神の落し子であるがゆえに命を狙われ、心に傷を負ったシェリルが己の身を守る為に本当の姿を隠してきた。いつ訪れるとも分からない恐怖に怯えながら、この小さな体で今まで必死に耐えてきたシェリルを思い、カインはその胸に小さな痛みを覚える。
「一体何に怯えているのか知らないが、……お前なぁ、自分が呼び出した天使を誰だと思ってるんだ?」
「……え?」
「俺は天界戦士だぜ? お前ひとり守るくらいわけはない」
少しぶっきらぼうに、でも優しくそう言ったカインを見上げたシェリルは胸がじんと熱くなるのを感じて恥ずかしそうに下を向いた。
あの黒く邪悪な存在に、エレナやクリスティーナたち他の人間を巻き込んではいけないと強く思っていたシェリルは、今までずっとひとりで耐えるしかなかった。
正体すら定かではない邪悪な闇に立ち向かおうとしているシェリルを、カインは助けてやるといとも簡単に言ってのける。彼の自信がどこから来るものなのか分からなかったが、その言葉を信じてみてもいいとシェリルは思い始めていた。
なぜだかわからないが、心のずっと奥の方で何かがそう告げているような気がした。
「とりあえず、宮殿へ行ってはいかがです?」
ルーヴァに促されベッドから立ち上がったシェリルは、いつのまにか自分がきちんとした白い服を着ている事に気付いた。それは驚くほどシェリルの体にぴったりで、同じように用意されていたサンダルもサイズを測ったように足に合う。
「サイズもぴったりですね、よかった」
平然と言ってのけたルーヴァは、刺すような鋭い二人の視線を受けながらも慌てる様子すらなく、逆ににっこりと微笑んで見せた。

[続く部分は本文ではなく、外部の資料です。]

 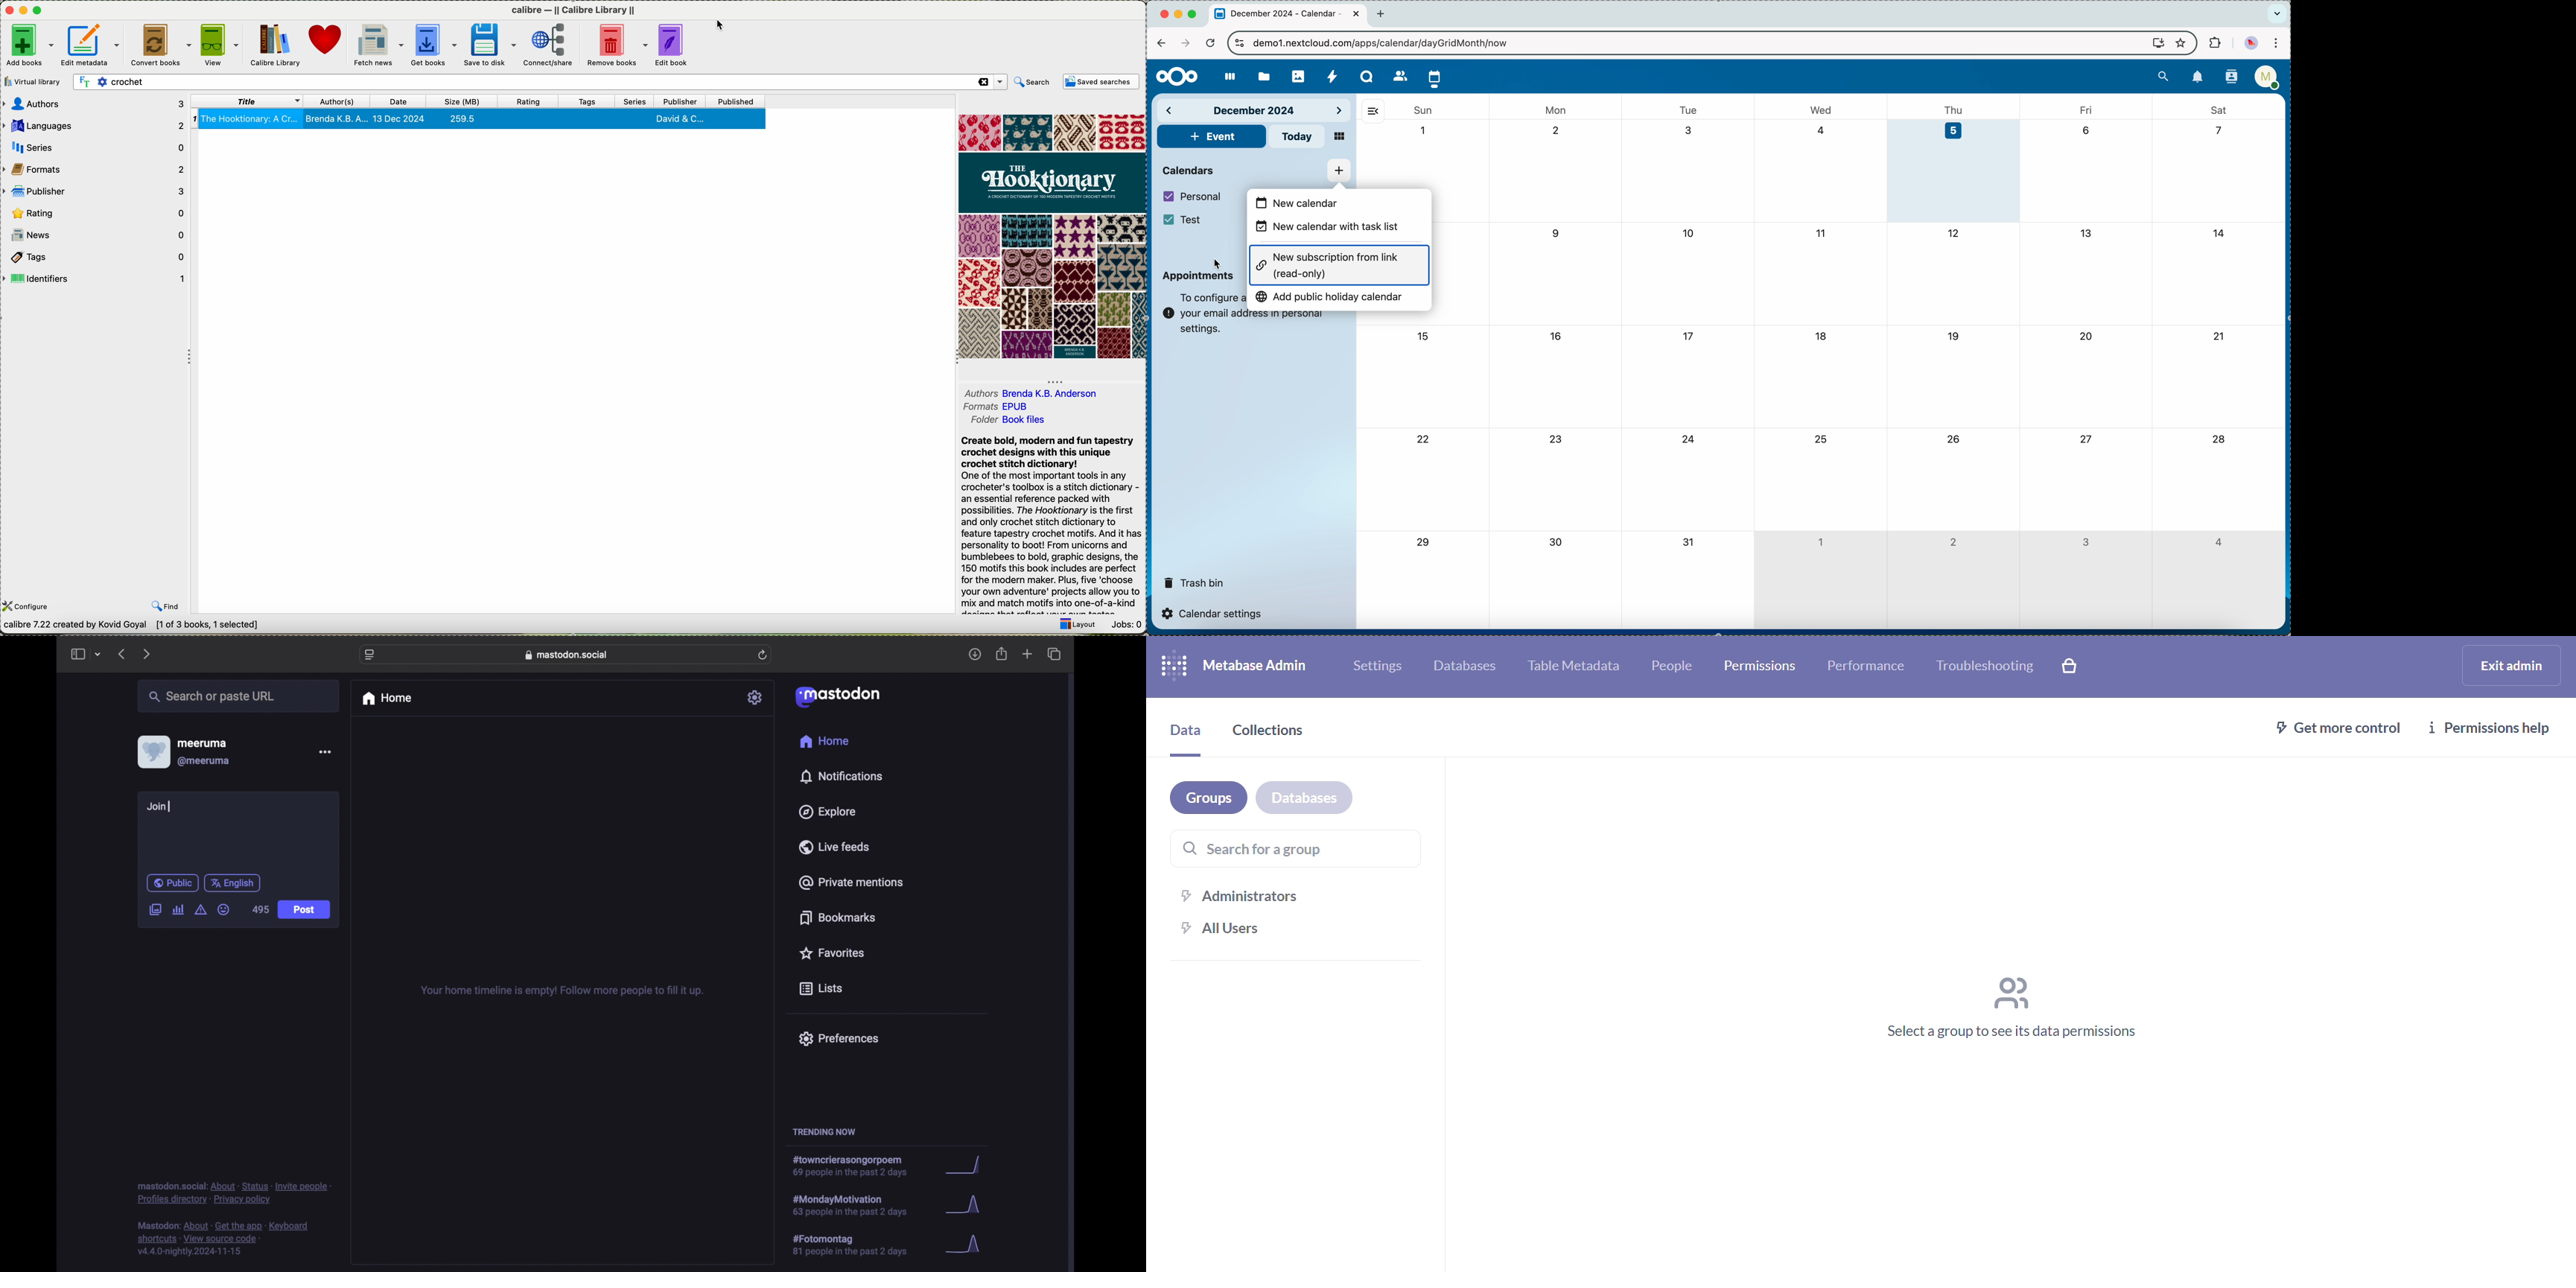 I want to click on 17, so click(x=1690, y=337).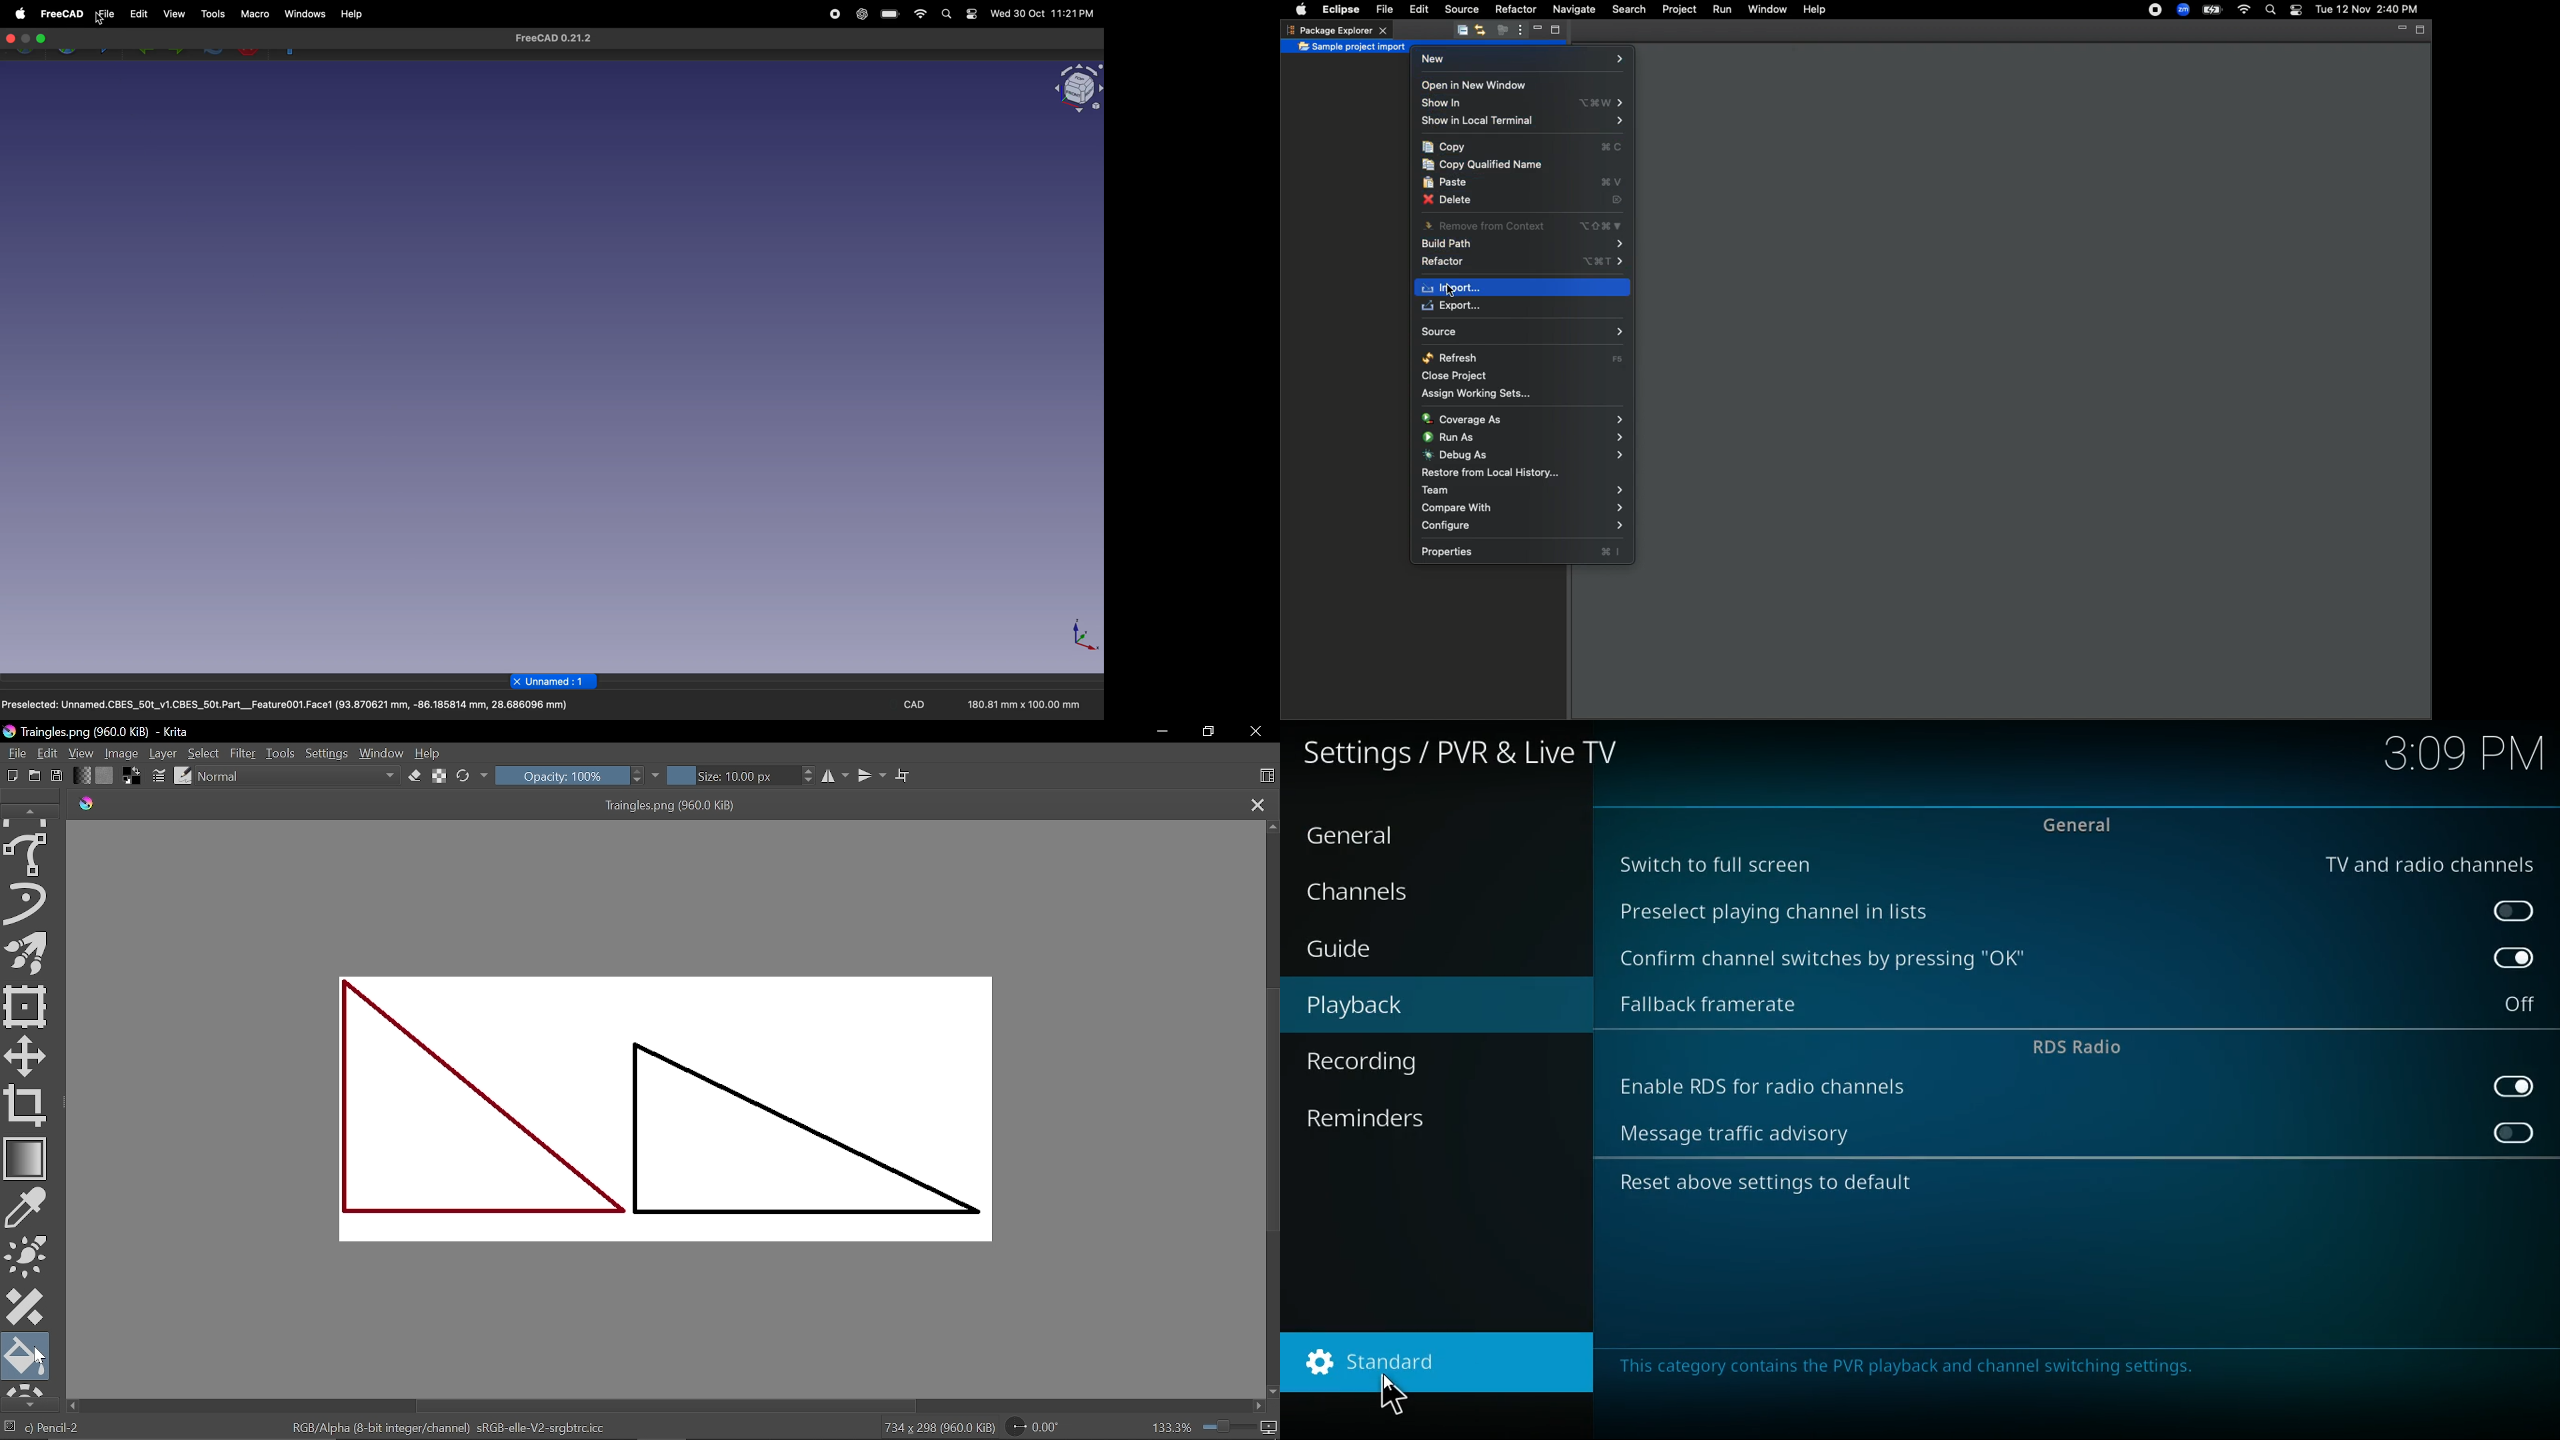 The width and height of the screenshot is (2576, 1456). Describe the element at coordinates (98, 20) in the screenshot. I see `cursor` at that location.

「服は魔法で着せたので安心して下さい。眠っている女性の服を脱がすなんてカインみたいな事はしませんよ」
「なんだよ、その例えは」
思わず弁解しようと身を乗り出したカインを宥めるように、ルーヴァはその肩を軽く叩いて窓の外に見える宮殿を指差した。
「ほら、行かなくていいんですか?」
指差された宮殿に目を向けたカインは、仕方なさそうに大きく息を吐いてそれ以上何かを言う事を止め、長い前髪をかきあげながらシェリルへと手を伸ばした。
「シェリル、行くぞ」
「どこへ?」
訊ね返したシェリルを見たカインは視線を再び宮殿へと戻して、そこにいるはずの女神の事を思い浮かべる。
彼女は女神がどうなっているのかを知らない。しかしそれがシェリルの願いであるなら、カインはそれを叶えてやるしかないのだ。